Top of Available data

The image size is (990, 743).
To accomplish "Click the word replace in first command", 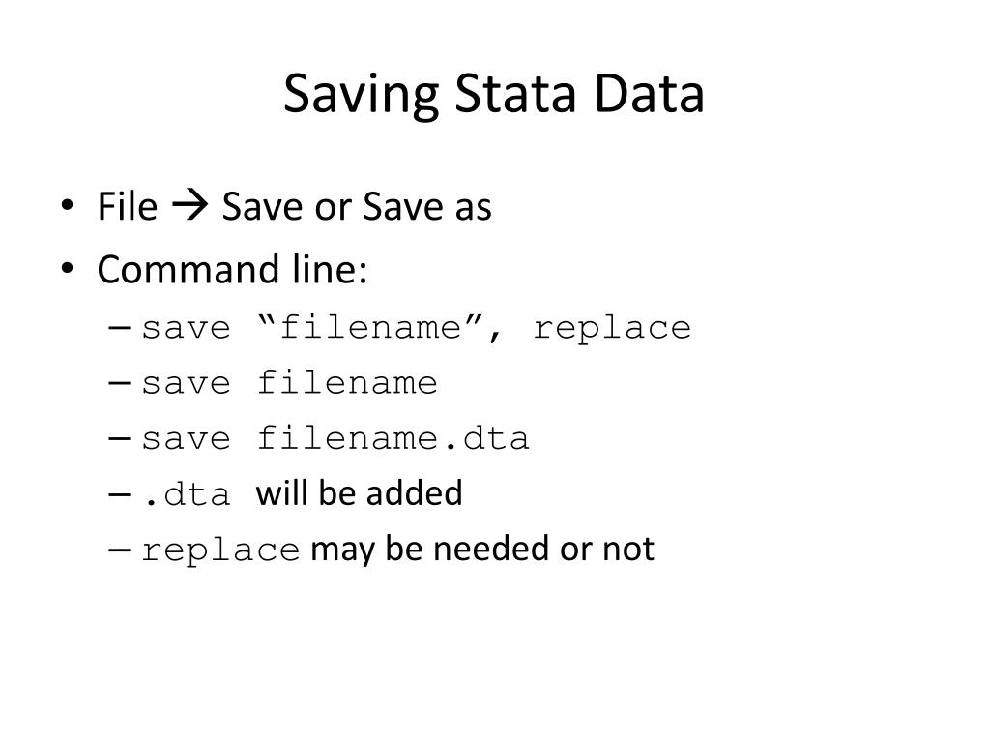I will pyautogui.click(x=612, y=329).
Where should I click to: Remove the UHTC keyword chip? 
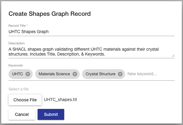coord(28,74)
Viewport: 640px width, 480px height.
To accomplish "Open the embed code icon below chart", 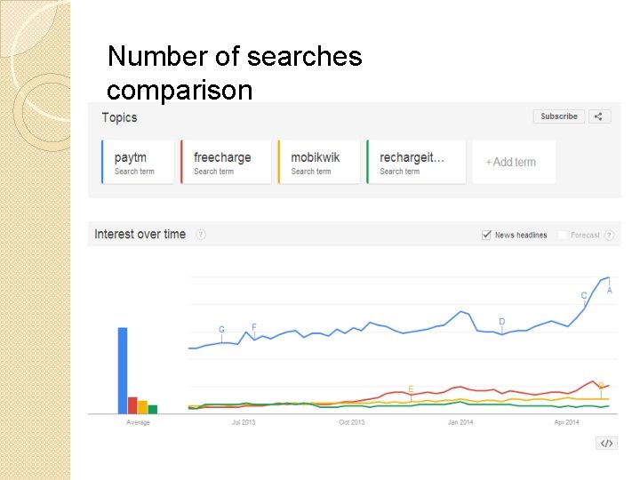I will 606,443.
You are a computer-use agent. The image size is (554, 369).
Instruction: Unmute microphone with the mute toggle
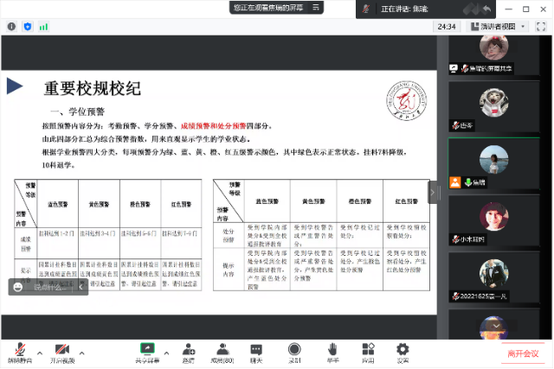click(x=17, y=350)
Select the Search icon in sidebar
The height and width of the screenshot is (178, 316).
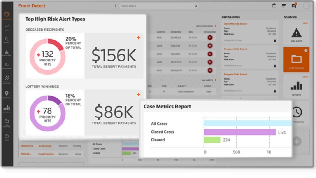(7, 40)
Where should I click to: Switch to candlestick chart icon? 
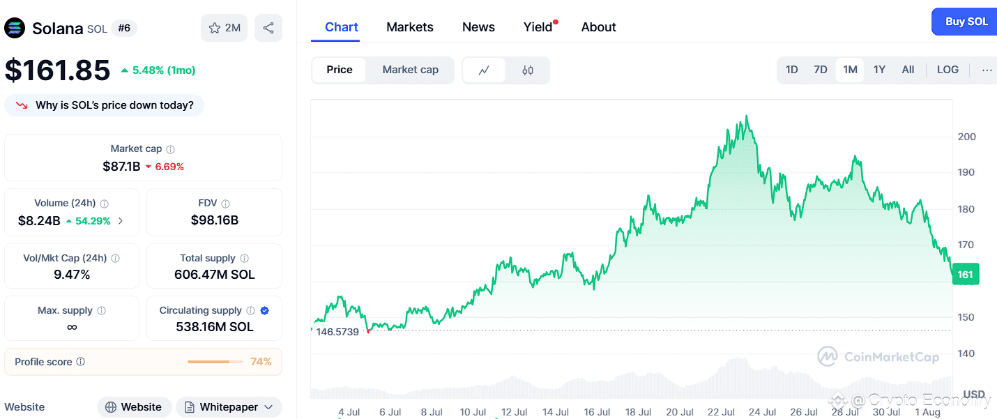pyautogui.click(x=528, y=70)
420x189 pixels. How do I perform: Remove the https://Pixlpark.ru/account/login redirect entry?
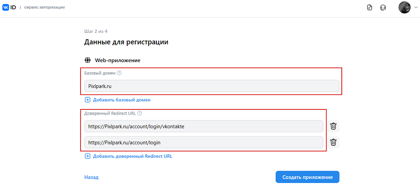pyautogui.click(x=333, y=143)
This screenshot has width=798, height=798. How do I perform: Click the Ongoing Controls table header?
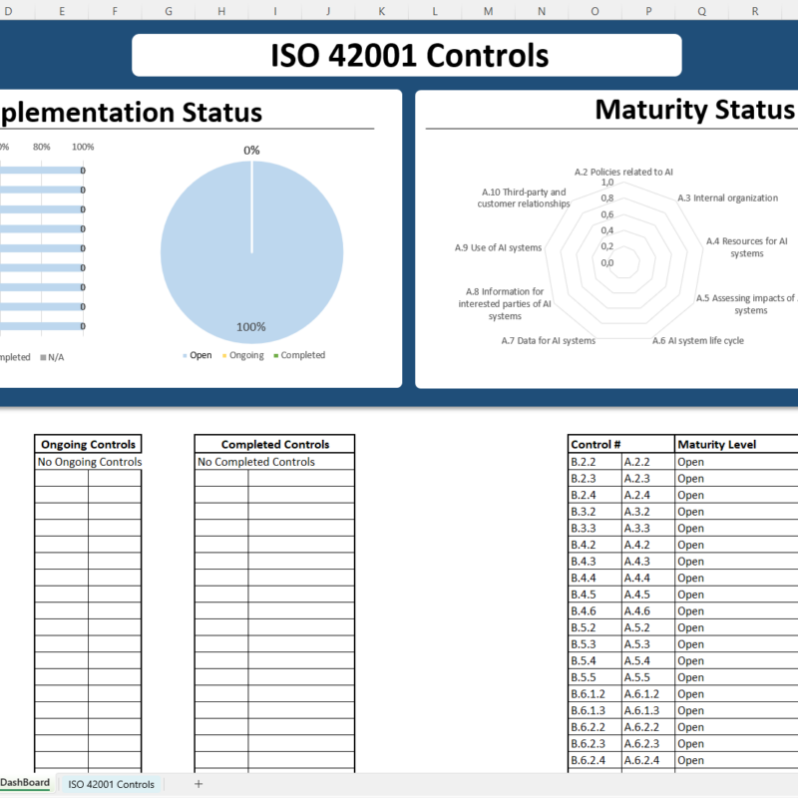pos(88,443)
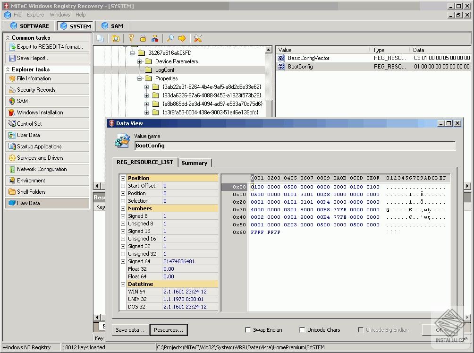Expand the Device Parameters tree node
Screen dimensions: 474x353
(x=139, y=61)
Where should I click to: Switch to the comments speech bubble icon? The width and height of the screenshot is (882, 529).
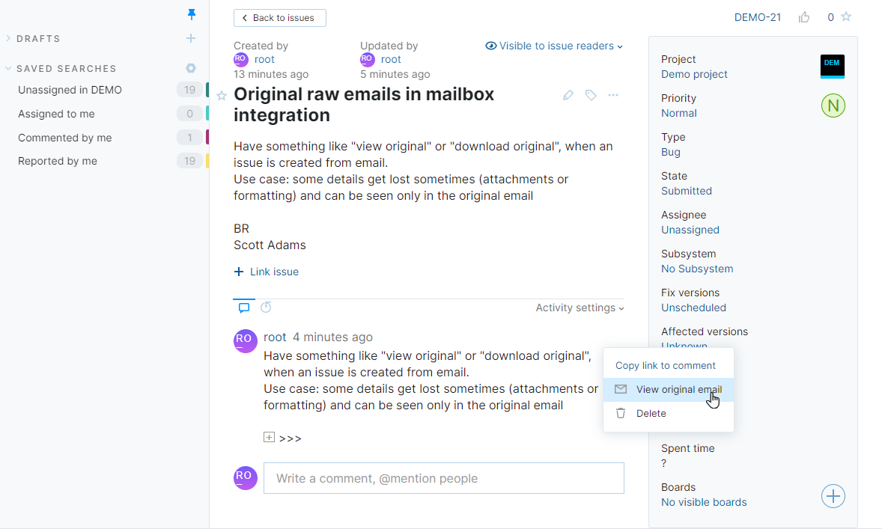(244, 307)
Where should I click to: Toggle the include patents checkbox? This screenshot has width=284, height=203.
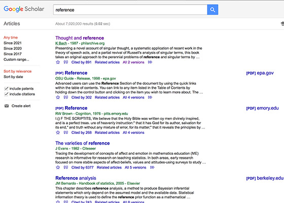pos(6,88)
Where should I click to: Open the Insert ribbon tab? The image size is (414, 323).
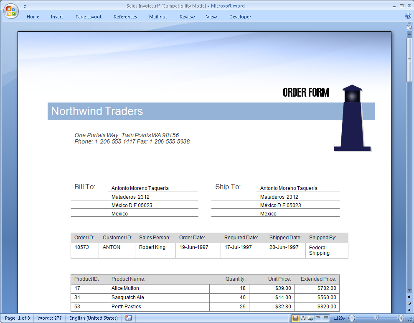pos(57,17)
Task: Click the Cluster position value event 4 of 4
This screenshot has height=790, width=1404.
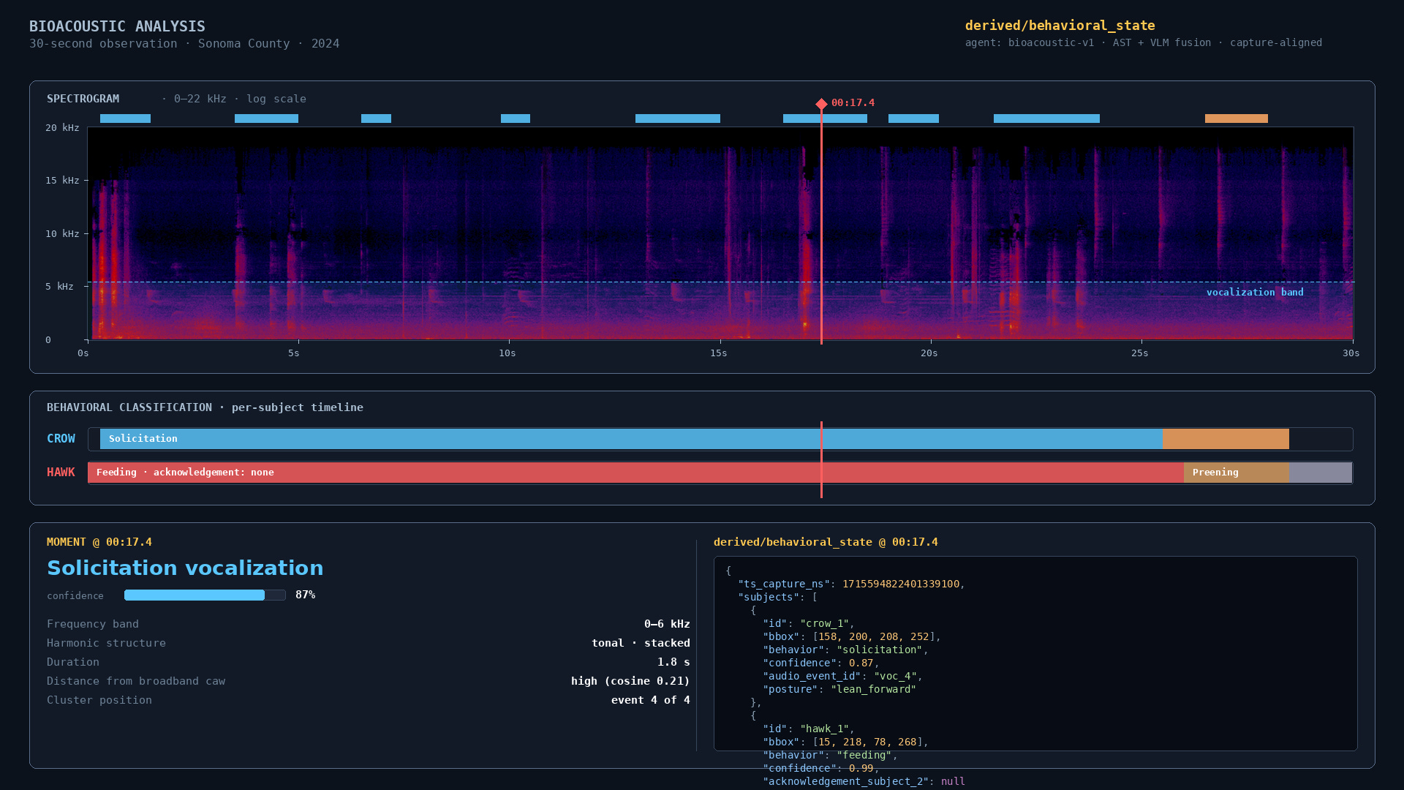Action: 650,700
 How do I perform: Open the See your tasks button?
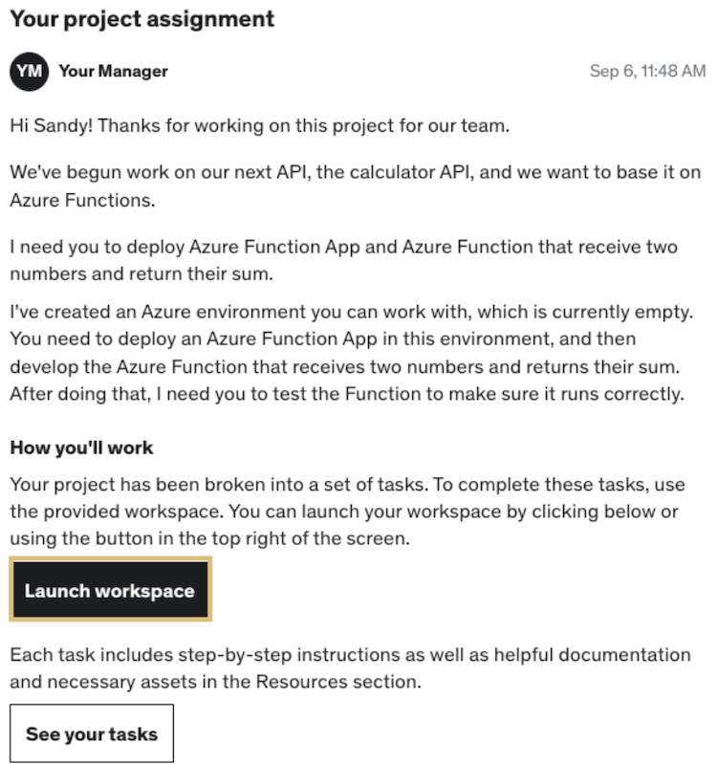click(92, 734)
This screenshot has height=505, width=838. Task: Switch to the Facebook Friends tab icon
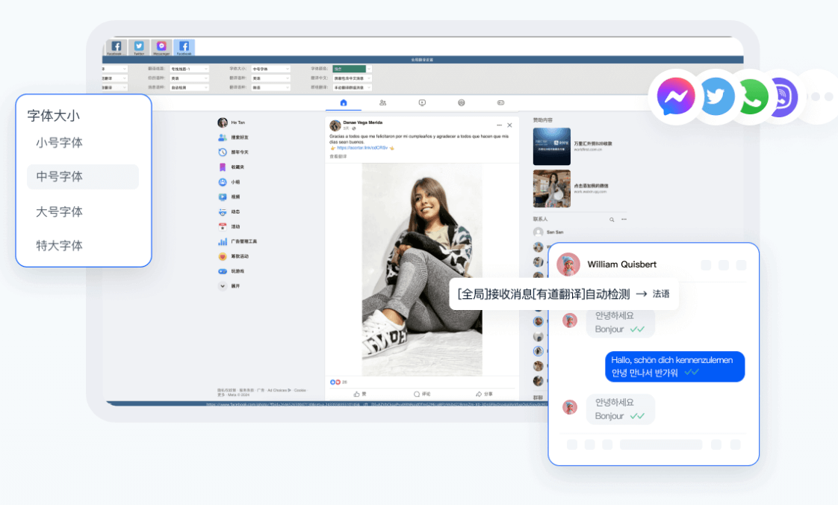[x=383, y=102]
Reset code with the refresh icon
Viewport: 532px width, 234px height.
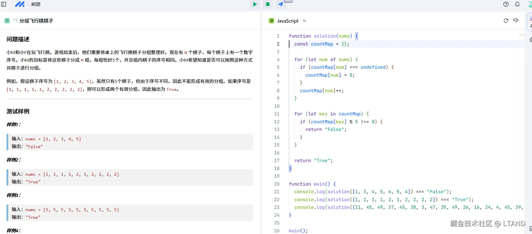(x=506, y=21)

Bottom of Available data

• Your objective:
Can you quote exactly, and only, the lines from the one containing "You are a computer-use" through the last line of the records above, keeping both ends and leaving out any pictures?

• Task solution:
You are a computer-use agent. The image size is (554, 369).
Instruction: Unmute microphone with the mute toggle
click(x=17, y=350)
Select the Search icon in sidebar
The height and width of the screenshot is (178, 316).
(7, 40)
Where should I click to: Switch to candlestick chart icon? 
pyautogui.click(x=528, y=70)
420x189 pixels. How do I perform: Remove the https://Pixlpark.ru/account/login redirect entry?
pyautogui.click(x=333, y=143)
This screenshot has width=798, height=798. How do I perform: Click the Ongoing Controls table header?
pos(88,443)
Expand the Device Parameters tree node
Screen dimensions: 474x353
(x=139, y=61)
Where should I click to: Switch to the comments speech bubble icon? The width and height of the screenshot is (882, 529).
(244, 307)
Where should I click to: Toggle the include patents checkbox? This screenshot has width=284, height=203.
pos(6,88)
Where should I click to: Open the Insert ribbon tab? The image size is (414, 323).
pos(57,17)
Task: Click the Cluster position value event 4 of 4
This screenshot has height=790, width=1404.
Action: 650,700
 How do I perform: Open the See your tasks button?
click(92, 734)
This screenshot has height=505, width=838. Task: Switch to the Facebook Friends tab icon
[x=383, y=102]
Reset code with the refresh icon
Viewport: 532px width, 234px height.
(x=506, y=21)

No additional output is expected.